Enquanto estou escrevendo isso, estou no hospital. A sala estava cheia de gente o dia todo, indo e vindo. Pessoas em profundo relacionamento com essa mãe, essa avó que está morrendo e pessoas que amam aqueles que a amam profundamente. Pessoas que amam pequenas ou recentes, pessoas que amam através do trabalho e da família e pessoas que amam há muitos anos. Está tudo aqui, cada um sustentando o outro, linhas diretas retas e amplo alcance horizontal, cada um sendo exatamente o que é. Assim como na leitura da outra noite. Existem muitas formas de amor. Nós decidimos quem, quando e quanto.

Nesta sala, todo mundo está dizendo que eu te amo um ao outro, conhecido e desconhecido. Estou percebendo que isso está acontecendo agora, mesmo quando eu já comecei a pensar e depois a escrever esta peça. E eu estou na maior parte do tempo dizendo que amo você de volta. Porque agora, neste momento, o som constante do monitor cardíaco no fundo se misturando com o som áspero da garganta soluçando, é verdade. O que significa que esta peça inteira está terminando de forma diferente do que eu pensava que seria. As conclusões que eu ia nomear, a história que começou a se desenrolar enquanto eu estava sentado naquela sala vendo Adrienne e Ryan Li se verem, agora mudou.

O que provavelmente me diz a coisa mais importante sobre essa palavra que me deixa nervoso ou me faz resolver: formas de amor. O amor muda. É, talvez, a essência da vida sentindo-se em conexão com outra coisa. E assim sua forma é tão variada quanto a vida. Ele carrega dentro de todos os redemoinhos e redemoinhos de histórias que tiveram tempo para se estabelecerem em sabedoria e aqueles que ainda estão presos, como uma expiração esperando para acontecer. Isso inclui minhas próprias histórias, as coisas que experimentei e que me ensinaram a ter cuidado com as palavras sobre o amor, que é bom esperar até que você tenha certeza antes de confiar na confiança. Isto é o que forma a forma do amor, aqueles momentos em que não tem sido tão fácil ou sólido quanto os momentos em que tem sido como o toque da própria mão do deus.

Ontem eu passei o dia com Sandy enquanto ela estava morrendo, essa avó que cresceu mais de 80 anos atrás como uma escandinava alemã irlandesa descendente de uma pequena menina na zona rural de Minnesota.

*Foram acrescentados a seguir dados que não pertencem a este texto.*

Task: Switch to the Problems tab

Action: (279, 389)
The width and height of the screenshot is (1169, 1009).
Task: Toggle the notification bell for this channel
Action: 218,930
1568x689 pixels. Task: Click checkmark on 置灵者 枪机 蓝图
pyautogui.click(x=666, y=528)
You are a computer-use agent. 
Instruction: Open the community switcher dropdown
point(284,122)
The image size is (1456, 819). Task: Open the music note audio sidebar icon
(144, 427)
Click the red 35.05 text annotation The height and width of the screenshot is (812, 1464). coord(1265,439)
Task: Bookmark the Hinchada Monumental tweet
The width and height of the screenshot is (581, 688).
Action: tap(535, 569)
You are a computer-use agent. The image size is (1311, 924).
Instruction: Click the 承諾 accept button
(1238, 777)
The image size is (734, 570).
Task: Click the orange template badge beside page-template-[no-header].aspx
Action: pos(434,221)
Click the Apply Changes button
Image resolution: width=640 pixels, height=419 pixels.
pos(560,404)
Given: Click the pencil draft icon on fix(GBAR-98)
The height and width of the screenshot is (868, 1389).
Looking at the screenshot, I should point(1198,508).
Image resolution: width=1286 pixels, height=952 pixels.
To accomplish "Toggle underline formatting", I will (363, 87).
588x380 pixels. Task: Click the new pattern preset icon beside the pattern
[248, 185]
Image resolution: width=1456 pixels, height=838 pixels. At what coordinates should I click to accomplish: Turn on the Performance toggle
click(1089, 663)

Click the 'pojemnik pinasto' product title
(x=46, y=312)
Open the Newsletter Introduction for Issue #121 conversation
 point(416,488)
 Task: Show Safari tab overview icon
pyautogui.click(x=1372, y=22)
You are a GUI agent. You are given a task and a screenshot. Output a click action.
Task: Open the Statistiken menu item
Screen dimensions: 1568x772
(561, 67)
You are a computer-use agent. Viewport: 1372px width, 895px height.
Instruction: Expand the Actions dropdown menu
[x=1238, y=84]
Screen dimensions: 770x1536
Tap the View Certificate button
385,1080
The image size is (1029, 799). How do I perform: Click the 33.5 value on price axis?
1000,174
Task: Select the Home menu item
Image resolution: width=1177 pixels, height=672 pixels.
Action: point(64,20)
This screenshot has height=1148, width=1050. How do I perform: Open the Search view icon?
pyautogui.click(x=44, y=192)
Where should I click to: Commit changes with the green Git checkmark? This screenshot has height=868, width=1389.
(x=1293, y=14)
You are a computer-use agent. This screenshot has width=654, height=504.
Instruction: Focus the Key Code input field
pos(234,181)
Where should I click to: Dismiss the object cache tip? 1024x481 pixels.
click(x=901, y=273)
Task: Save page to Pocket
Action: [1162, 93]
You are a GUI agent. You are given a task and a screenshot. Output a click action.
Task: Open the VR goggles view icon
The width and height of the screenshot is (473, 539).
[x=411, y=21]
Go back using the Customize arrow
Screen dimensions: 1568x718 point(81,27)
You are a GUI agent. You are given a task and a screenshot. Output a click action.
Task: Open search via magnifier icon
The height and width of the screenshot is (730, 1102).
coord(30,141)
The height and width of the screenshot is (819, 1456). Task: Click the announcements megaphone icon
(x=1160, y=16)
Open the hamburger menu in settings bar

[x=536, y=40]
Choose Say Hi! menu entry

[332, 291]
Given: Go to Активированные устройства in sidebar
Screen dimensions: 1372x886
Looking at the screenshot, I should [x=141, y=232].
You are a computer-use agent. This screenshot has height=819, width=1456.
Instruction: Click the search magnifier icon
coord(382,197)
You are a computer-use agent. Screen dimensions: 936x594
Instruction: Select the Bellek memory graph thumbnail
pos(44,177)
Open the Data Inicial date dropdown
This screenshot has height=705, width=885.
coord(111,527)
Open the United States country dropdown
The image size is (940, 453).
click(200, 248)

Passei o dia inteiro em uma sala que refletia seu legado, o impacto de sua vida. Eu estava cercada por pessoas que eram como ela, por pessoas que não eram como ela, esse fabuloso veado, preto, marrom, velho, jovem, urbano, rural, de luto de pessoas carinhosas. Depois que ela morreu, todos nós ficamos em um círculo e nos lembramos dela. Havia uma dúzia de talvez mais pessoas na sala e cada pessoa contou uma versão da mesma história: Sandy ama sua família e ela ama quem sua família ama. Não foi complicado para ela, ela apenas nos ama, nos aceita por quem somos. “Você está com fome?” É o que as pessoas naquela sala se lembravam dela perguntando? “Você está bem? Posso conseguir algo para você comer? ”Foi uma coisa boa, uma coisa poderosa, observar o poder de uma vida inteira de amor impactar a forma de um único dia de morte.

Enquanto seu nome não é mencionado acima, esta peça também é escrita para e com Irna, cujas perguntas ferozes e alegação de amor estão constantemente me ensinando e para Lila, que me ensinou algo importante enquanto eu estava escrevendo isso. Para Kelly, Brenda, Isaac e Dev. E para Rocki, porque, bem, eu te amo.